Niamh Brittenden remembers Jacka put them into a race see how they would handle waves. “We were sort of scared, when we had to put on helmets and we’re thinking ‘what’s going to happen to us?’ And we won that race out of nowhere,” she laughs.
The team stuck together, with Jacka at the stern, and were joined by Oldham – who hadn’t grown up at Piha with the other four but was a competitive rower on flat water, with a dad who’d raced in surf boats.
In the summer of 2020, the Piranhas swallowed anyone in their path. At the nationals, just before the country went into lockdown, they achieved the ultimate – winning gold in both the short course and long course in their U19 age group. They then entered the U23 division, and won the national short course title too.
Jacka knew they had a special team: “They’re in the trenches and their legs are absolutely shot. Then there’s a bit of a wave and you can feel they’re all there for each other.”
But the pandemic forced them off the water, and then out of competition for two seasons. Although they worked together on Zoom in lockdowns, and trained hard for last year’s nationals, which were cancelled at the last-minute, their motivation was “really low”, Jacka says.
“One or two of them were wondering if they’d come back for another season. So I made them take a break and we reassessed in mid-winter to see where their heads and hearts were. Luckily, they all decided to have another crack this summer, and it’s re-energised them all.
“We’ve had an incredible season. We’ve won every carnival in New Zealand this year, and ended up with the trans-Tasman selection as the women’s open team to wear the New Zealand cap. And we were incredibly competitive against the top Australian open women’s crew. I don’t know if they really appreciate what they’ve done.”
Jacka reckons they can continue to stun. At this weekend’s national surf lifesaving championships at Christchurch’s New Brighton beach, the Piranhas are entered in both the U23 and Open women’s events.
“I reckon we have a good shot of doing both,” Niamh says. “We have the fitness, the strength and the team spirit.”
They have the confidence, too, after rowing in Australia. “We went in quite scared – we were up against 36 crews compared to the eight in our age group at home,” she says. “We had no expectations, we were just happy to go there and be part of it.
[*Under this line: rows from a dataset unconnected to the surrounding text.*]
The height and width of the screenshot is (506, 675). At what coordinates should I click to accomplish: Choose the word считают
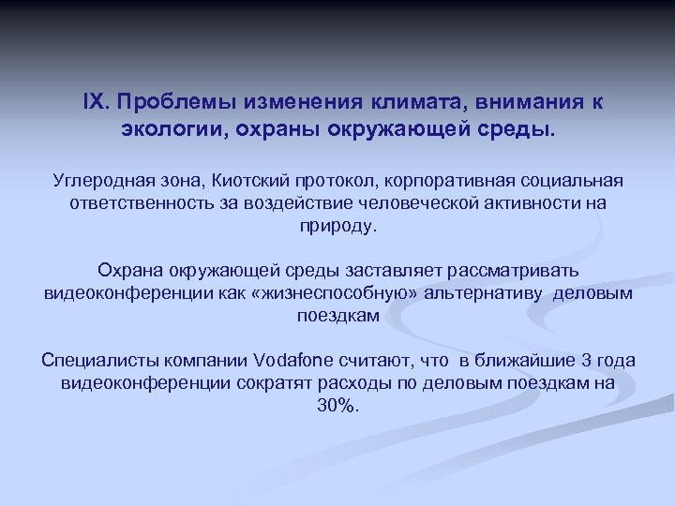pos(395,361)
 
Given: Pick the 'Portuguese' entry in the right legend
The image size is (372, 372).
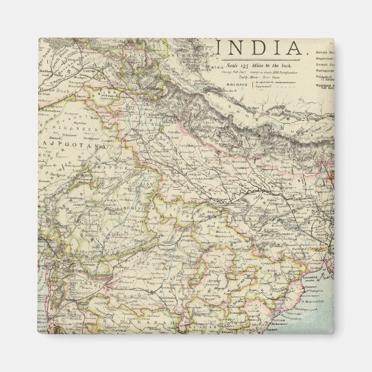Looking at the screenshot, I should tap(325, 71).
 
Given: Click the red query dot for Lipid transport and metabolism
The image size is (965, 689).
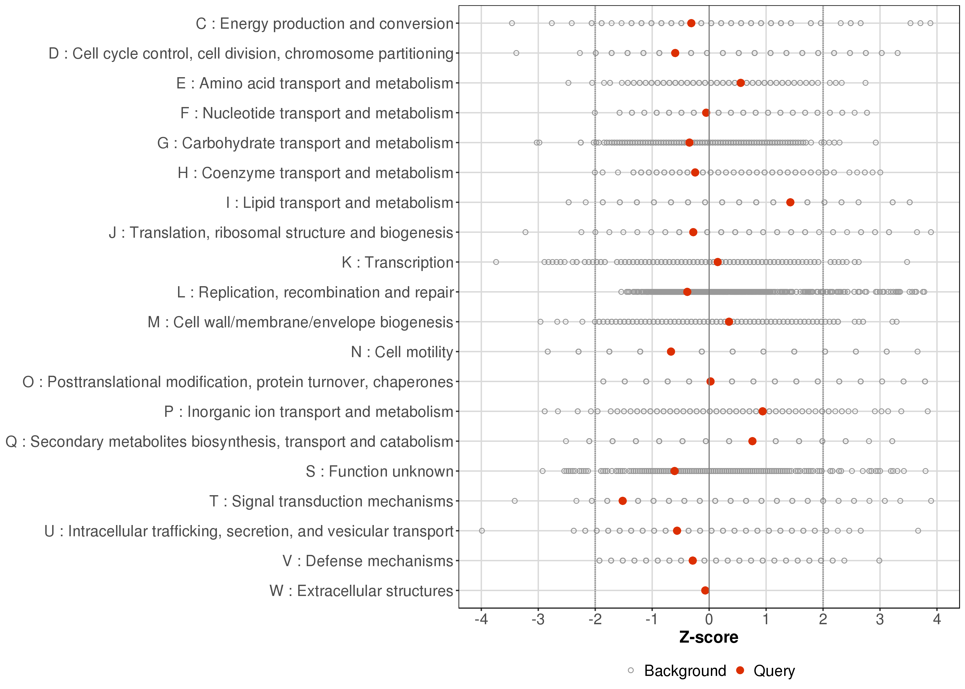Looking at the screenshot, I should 790,202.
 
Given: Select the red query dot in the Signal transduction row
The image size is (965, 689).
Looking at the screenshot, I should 622,501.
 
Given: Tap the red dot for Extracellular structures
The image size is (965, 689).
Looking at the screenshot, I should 705,590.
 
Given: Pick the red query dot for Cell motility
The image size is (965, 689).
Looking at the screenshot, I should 671,352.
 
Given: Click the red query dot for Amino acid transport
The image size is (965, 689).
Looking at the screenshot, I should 741,83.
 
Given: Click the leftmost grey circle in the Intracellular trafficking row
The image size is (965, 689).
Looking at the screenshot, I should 482,531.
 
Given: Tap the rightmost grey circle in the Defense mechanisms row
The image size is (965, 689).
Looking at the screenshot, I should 879,561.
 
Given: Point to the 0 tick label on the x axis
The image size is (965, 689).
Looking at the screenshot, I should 709,620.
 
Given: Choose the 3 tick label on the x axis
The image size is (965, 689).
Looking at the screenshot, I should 880,620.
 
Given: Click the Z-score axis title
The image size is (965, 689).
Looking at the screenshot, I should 709,638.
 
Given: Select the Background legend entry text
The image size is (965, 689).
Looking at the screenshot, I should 685,671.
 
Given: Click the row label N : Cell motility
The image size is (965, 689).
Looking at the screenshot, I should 402,352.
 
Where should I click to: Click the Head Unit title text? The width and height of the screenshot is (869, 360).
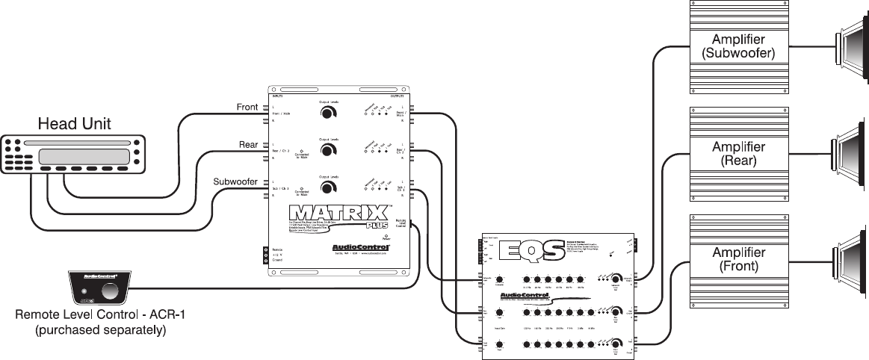coord(74,123)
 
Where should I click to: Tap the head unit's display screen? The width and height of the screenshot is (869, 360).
coord(81,157)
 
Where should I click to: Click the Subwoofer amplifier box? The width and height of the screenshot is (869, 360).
coord(737,46)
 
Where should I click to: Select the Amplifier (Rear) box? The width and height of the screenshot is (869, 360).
coord(737,154)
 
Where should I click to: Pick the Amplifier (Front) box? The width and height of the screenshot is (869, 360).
coord(737,259)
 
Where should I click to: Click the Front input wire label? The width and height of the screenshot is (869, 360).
coord(247,108)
Then we got second in the final, and it was the coolest thing ever.”
Sister Molly chips in: “We were actually winning the last race, until one team had a single wave in their lane that brought them from last to first. There were no waves all week until then. But that’s what surf boats are, unpredictable.
“We made a name for ourselves, so we really want to go back next year.”
The Brittenden siblings have always done things in unison. They live two minutes apart, and are working at the same hospital – Molly in medical imaging, Niamh in nursing.
In sport, they were always put in the same teams. It’s no different in the surf.
“On the boat, I’m at the very front, and Niamh is just behind me,” Molly says. “Both our oars go different ways, so we’re the most crucial to keep the rest of the boat in time. Otherwise we’d be going round in circles.”
“Behind me is Tyler, she’s seat two,” Niamh takes over. “She’s the powerhouse, with the long legs and the strength. She calls to Tom telling him where the waves are crashing.
“Natalya is our bow, the smallest in our crew and the best at jumping and running. She gets all the air when we go up the waves, so it’s a very skilled position. If the boat goes up, she has to put her oar in the water, so she won’t slam down on the seat. None of us can do it – she’s very brave.”
While the number of female surf boat crews dropped after the worst of the pandemic, the Piranhas have noticed more young U19 crews coming through this summer.
“It just feels like a great big family, everyone is looked after so well,” Niamh says. “All my other friends think it’s terrifying. But the adrenalin before a race – my heart pounds, I’m so focused I don’t hear anything. It’s incredible.
“Every race is different. But it will always be exhilarating.”